Celebrated French blogger Emma depicts the issues that weigh disproportionately on women – the invisible and unpaid mental labour like managing the housework, shopping lists and emotional well-being of their partners and family members... and, often times, colleagues and even strangers. This is the first English-language collection of Emma’s work.



In her first book of comic strips, Emma reflects on social and feminist issues by means of simple line drawings, dissecting the mental load, i.e. all that invisible and unpaid organizing, list-making and planning women do to manage their lives, and the lives of their family members.


Most of us carry some form of mental load—about our work, household responsibilities, financial obligations and personal life; but what makes up that burden and how it's distributed within households and understood in offices is not always equal or fair. In her strips Emma deals with themes ranging from maternity leave, domestic violence, the clitoris, the violence of the medical world on women during childbirth, and other feminist issues, and she does so in a straightforward way that is both hilarious and deadly serious. Emma's comics also address the everyday outrages and absurdities of immigrant rights, income equality, and police violence.

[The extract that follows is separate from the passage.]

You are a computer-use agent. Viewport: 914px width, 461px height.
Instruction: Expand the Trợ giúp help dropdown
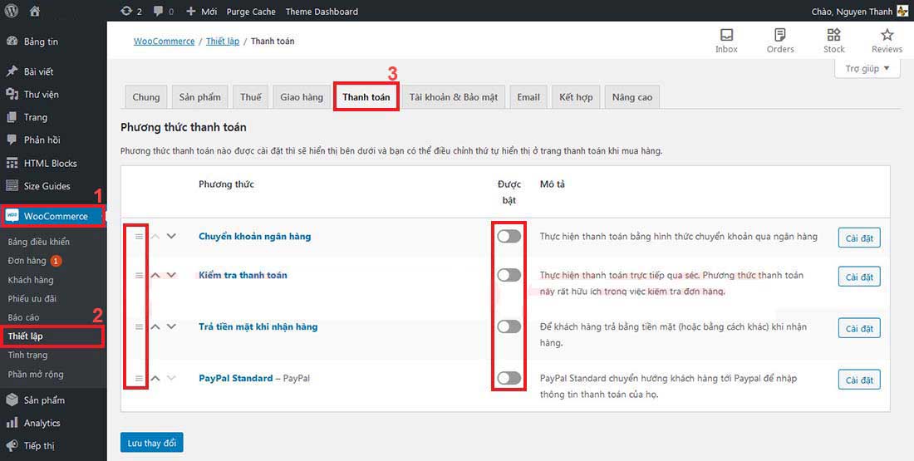coord(867,69)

The Mental Load was translated from the French by Una Dimitrijevic, and is published by Seven Stories Press.


 

Emma is a 36-year-old computer technician who lives in Paris but who says she learns "all over the place." She podcasts programs for the radio station France Culture, and her comics run in The Guardian. A former member of the collective "Stop harcèlement de rue" (Stop Street Harassment), she is confident that her feminist beliefs have now made it onto the "information superhighway" for good.